Due to a quirky Michigan law, the legislature was able to hijack the initiative by claiming they would enact it themselves, which they dutifully did as required. The trick, of course, is that once it became legislation, they could change it, which they did dramatically during their lame duck session. 
 
Now the $12 an hour minimum wage need not go into effect until 2030, paid sick leave has been cut in half, and tipped workers did even worse: Their minimum wage will rise only to $4 per hour by 2030.  
 
The dismembering, a Republican spokesperson said, was in keeping with the “intent and spirit” of the original initiative. Sure, in the same way a decapitation is in the spirit of a haircut. 
 
What Michigan really needs is a constitutional amendment protecting the initiative process from legislative intrusions. If an initiative qualifies for the ballot then on the ballot, it should go. If it passes and contains technical glitches, the legislature should be authorized to fix those and only those.
 
The current process of the legislature — claiming there's no need for a public vote because they've taken care of it, all the while knowing they will vivisect it later — defrauds the spirit and intent of the initiative process.
 
Unfortunately, our lame duck legislature has made any new initiative drive much more difficult, to the point of near impossibility.
 
Getting anything on the Michigan ballot by initiative drive was already challenging enough. In 2020, qualifying to put an amendment to the state constitution on the ballot will require more than 425,000 valid signatures and a statutory initiative of more than 340,000. It is time consuming and expensive since most of the petition circulators are now paid. 
 
Thanks to the legislature, those petitions may now contain no more than 15 percent of their signatures from any one of Michigan's 14 congressional districts. The Republican legislature apparently decided there was too much of that pesky citizen involvement in their business, so they found yet another way to discourage it. 
 
It means those seeking signatures will no longer be able to focus on the most logical places to get them: population centers. The law's clear intent is to prevent citizen initiatives from reaching the ballot.

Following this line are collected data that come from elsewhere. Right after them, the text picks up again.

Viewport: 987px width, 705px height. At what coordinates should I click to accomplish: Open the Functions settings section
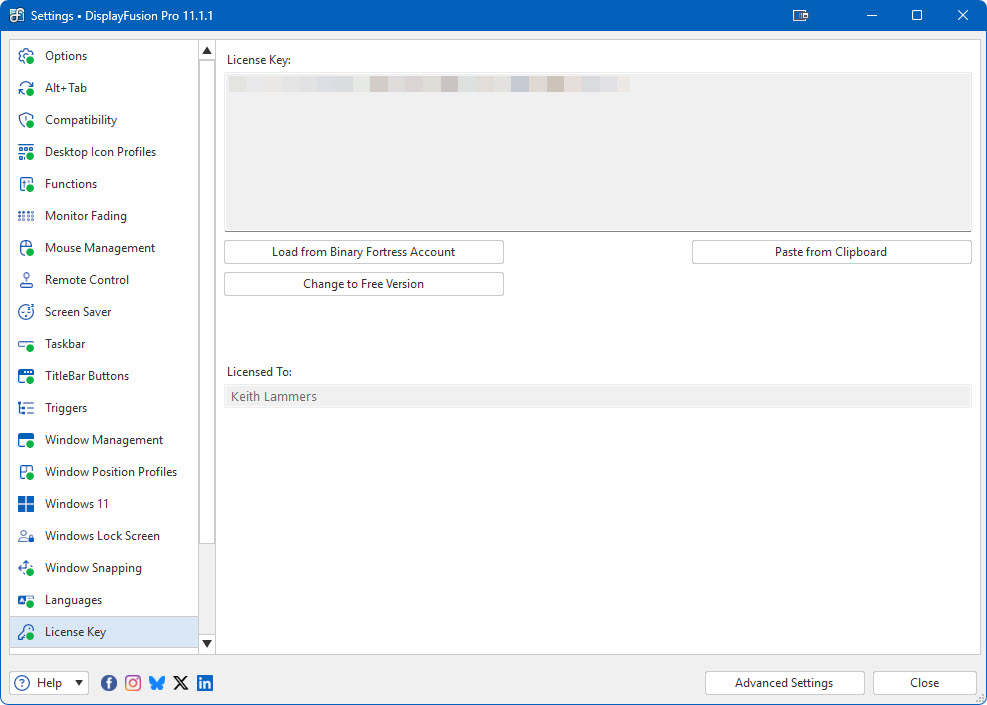(71, 184)
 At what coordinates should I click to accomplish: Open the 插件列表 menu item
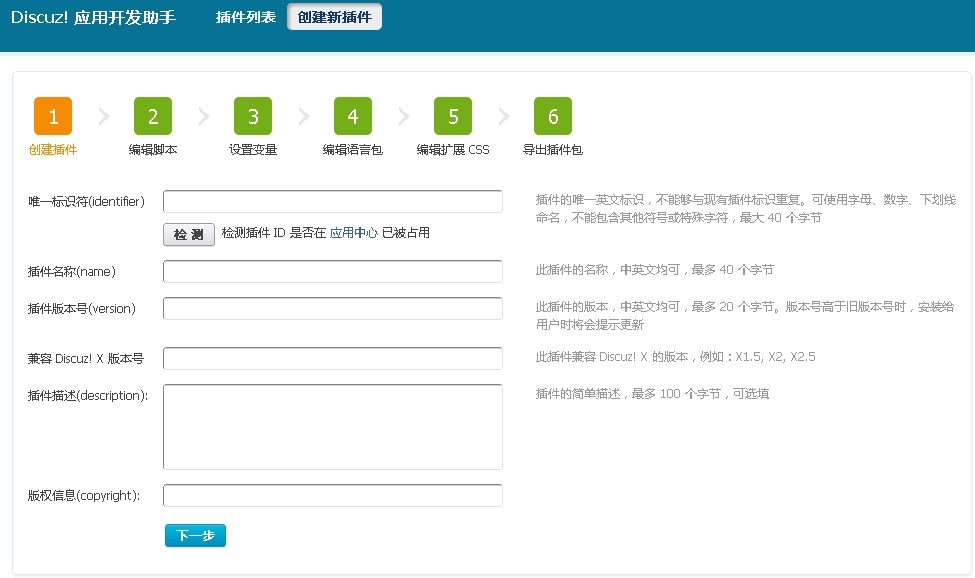243,16
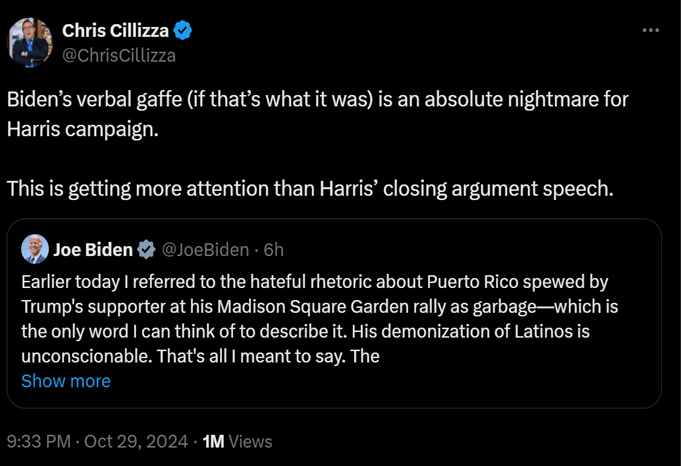Click Joe Biden's avatar in the quoted post
This screenshot has width=681, height=466.
[34, 248]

It's a big step backward.
 
The only good news about this is it probably runs afoul of the U.S. and state constitutions; the right to petition the government is pretty clear in both. But unless you're one of the lucky 15 percent in your congressional district, you might well be precluded from petitioning the government in Michigan. That sounds like an abridgment of a guaranteed right.  
 
What we really need, most everywhere, is an end to lame duck legislative sessions now so full of spite and cynicism. Legislatures should adjourn the day before the general election and not return until the new session begins in January. We'll call it the Dead Duck Session. (No offense to the living duck community intended.)
 
It's a time of bad intentions and bad legislation and bad results for the rest of us. They should just go home and start fresh with the new legislature. It would be a good ballot initiative, if only that were still reasonably possible.